'''

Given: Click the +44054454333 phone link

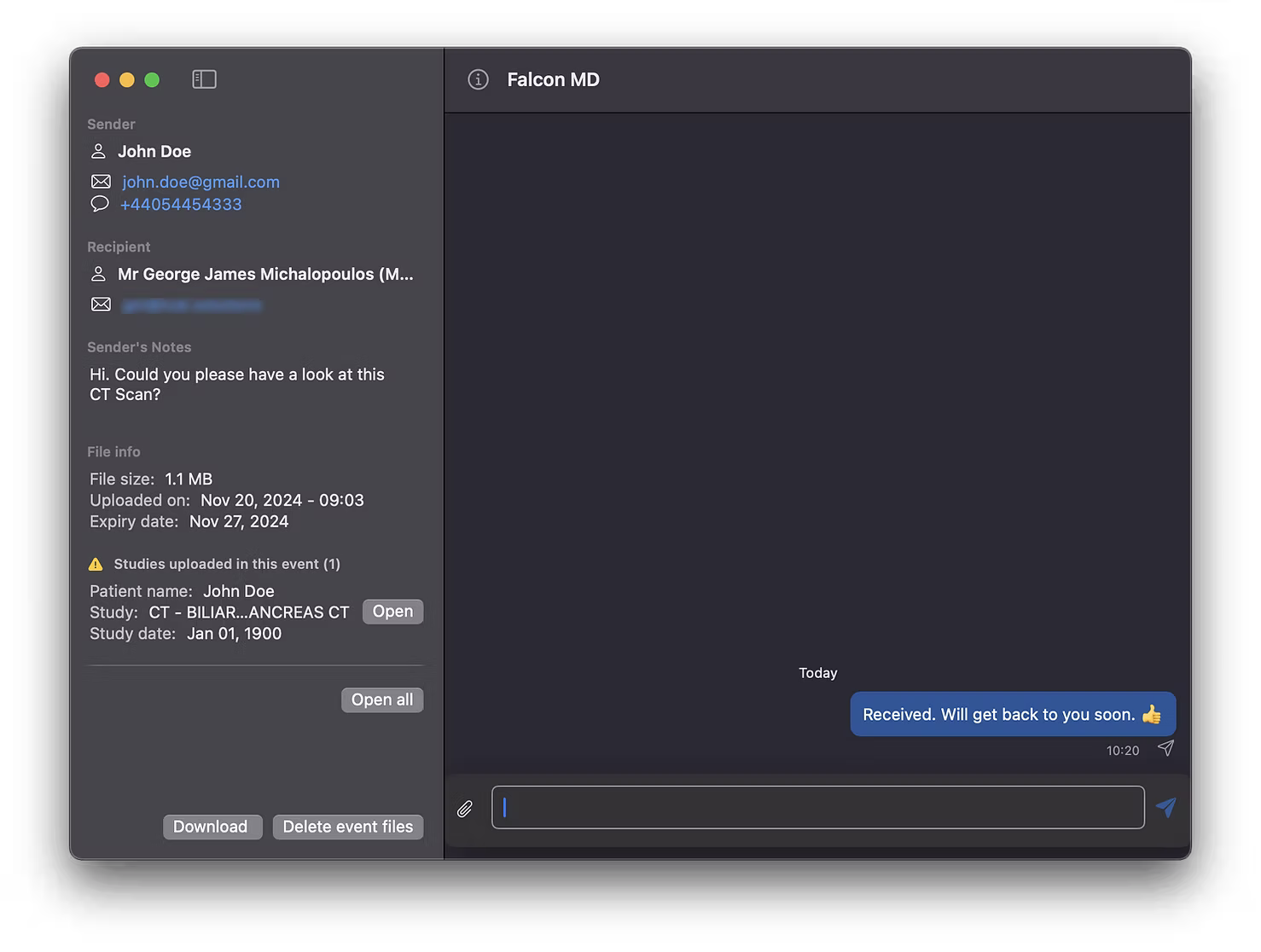Looking at the screenshot, I should [181, 204].
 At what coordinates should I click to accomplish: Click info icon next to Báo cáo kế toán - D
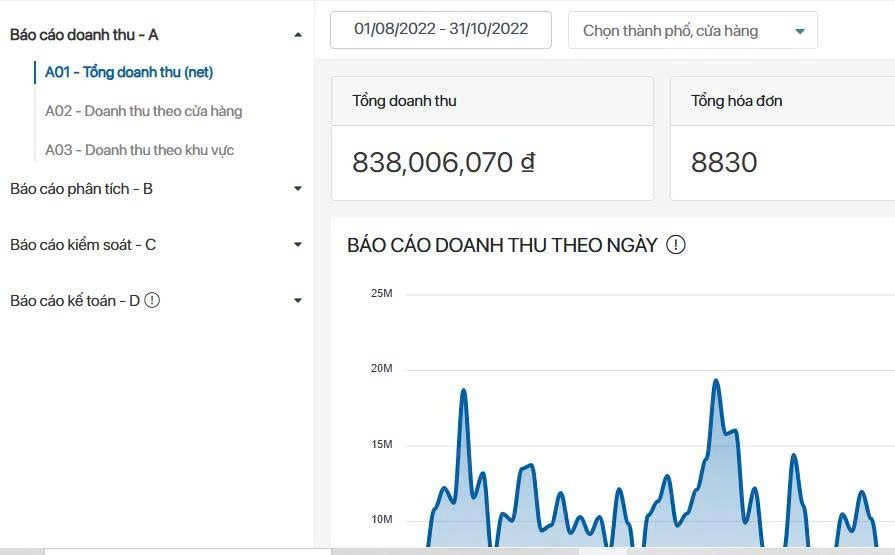[152, 300]
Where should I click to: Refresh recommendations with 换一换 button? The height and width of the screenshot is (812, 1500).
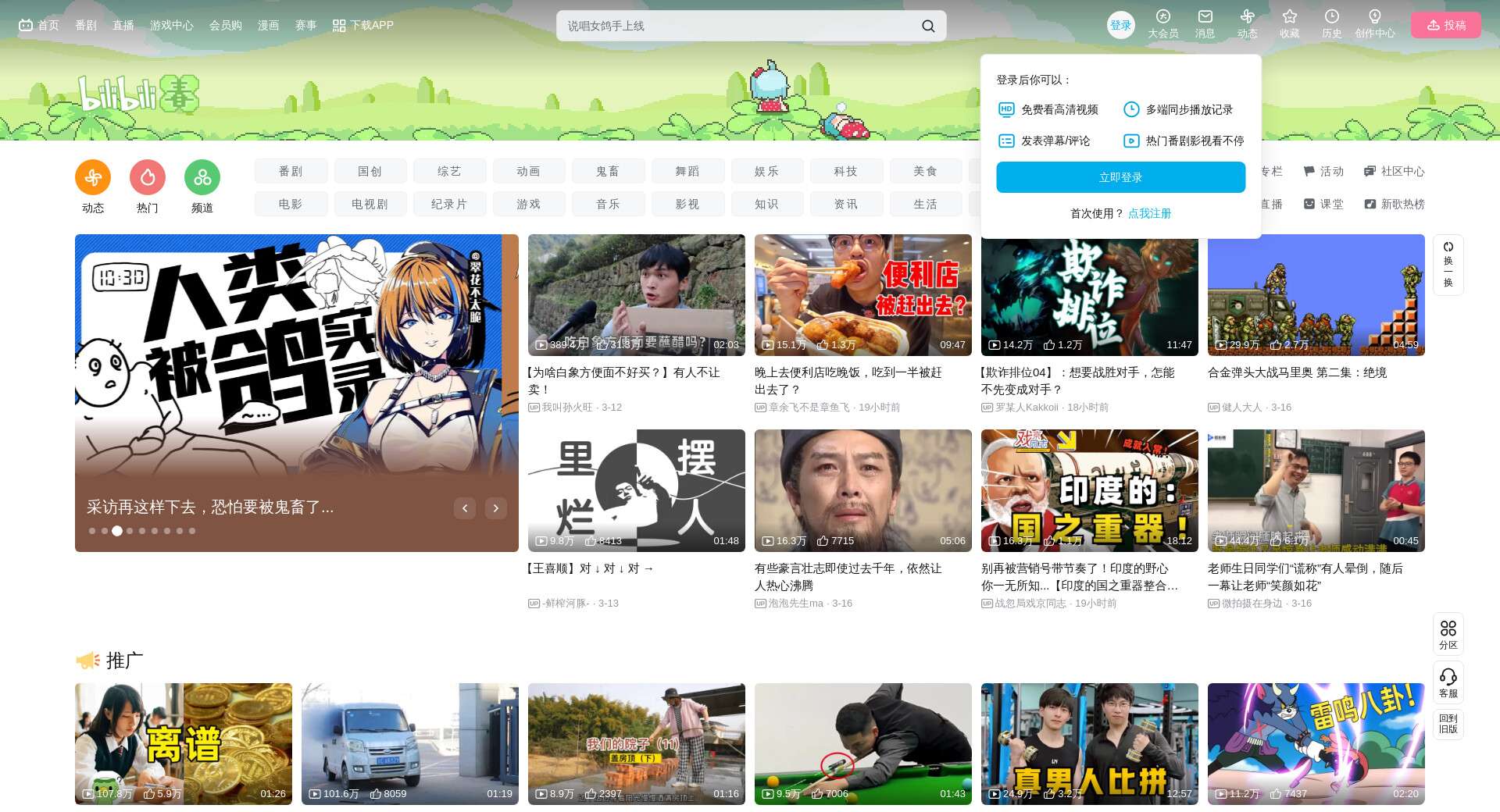[1448, 265]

'''

-- Instructions for the task --
Word for word, restate all of the data, but do not copy the pictures.

-- Solution for this problem --
Given: Click the +44054454333 phone link

Looking at the screenshot, I should [181, 204].
 At what coordinates should I click to accomplish: Click info icon next to Báo cáo kế toán - D
[152, 300]
Where should I click to: Refresh recommendations with 换一换 button? The height and width of the screenshot is (812, 1500).
[1448, 265]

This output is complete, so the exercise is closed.